Re: Veganism: A Cure for Apathy

Hmm... Unfortunately, I don't at the moment have time to do a full-scale analysis of my own, but I just read this article:
It argues that individual change is negligible, that yes, we can challenge the system through anti-oppression (i.e. veganism), but that this may take forever. By contrast, it argues that policy change has shown clear results and that reform can lead to abolition simply by raising prices. He cites Austria in all of his examples. The problem with his argument which I realize after reading your post is that his examples show that strictly anti-oppression policy leads to abolition, but in Austria the change to free-range chickens has not yet resulted in abolition. He assumes that it will simply by raising the price since this is what he considers to be a factor in abolitionism, but your argument seems to be missing from his: that alternative oppression is a counter-force.
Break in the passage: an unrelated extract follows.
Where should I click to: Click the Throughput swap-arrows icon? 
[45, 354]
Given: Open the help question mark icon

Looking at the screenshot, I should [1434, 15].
What do you think? I am trying to figure out what to do for my campaign, and I want to make sure I'm not contributing to oppression, whatever I do!

Re: Veganism: A Cure for Apathy

"It argues that individual change is negligible, that yes, we can challenge the system through anti-oppression (i.e. veganism), but that this may take forever."

The same could be said about so many other things: racism, sexism, murder, rape, theft... Any one of us choosing not to engage in those things produces a "negligible" difference in the overall statistics. And we'll probably NEVER see the end of those things. But, thankfully, most people wouldn't say, "Well, I know rape is wrong, but it's not going away in my lifetime and it's not going to make a big difference either way, so I might as well do it."

No, we avoid doing things because we believe they are wrong -- unless we don't actually think something is wrong, or wrong enough to outweigh our selfishness.

The problem with free-range eggs and other "humane" sources of animal products, is that it basically tells people, "You're 'ethical shoppers' and 'good' people for choosing 'humane' eggs and 'happy' meat". In other words, animal exploitation isn't wrong, according to the promoters of these things, but rather only certain kinds of animal exploitation.

This will never lead to abolition because it *promotes* animal exploitation and makes people feel better about their animal exploitation. And, morally, it's somewhat like telling people, "Be an ethical slave holder! Give your slaves plenty of room to walk around in!" instead of saying, "Slavery is wrong. You don't have to enslave other people, so just don't do it."

Moreover, "humane" animal products can be elitist in practice because the more expensive options are portrayed as morally superior and not everyone can afford those options. So, it encourages people with more money feel morally superior to those with fewer choices. (Veganism, for all the claims of elitism, is a lot more accessible than "humane" animal products in most places.)

If cheaper options aren't available, it may eventually lead to fewer animal products being used by the poor, as is common in some parts of the world, but what we see there is that animal products are seen as luxury items -- something people aspire to have, not avoid. There will be plenty of wealthier people engaging in animal exploitation and plenty more people trying to find a way to make it more affordable for those less well off. History repeats itself again and again. So no, this does nothing to change the mindset that animal products are not only acceptable, but good.

The only path to abolition is telling people that animal exploitation is wrong and that they should avoid contributing to it. That's veganism.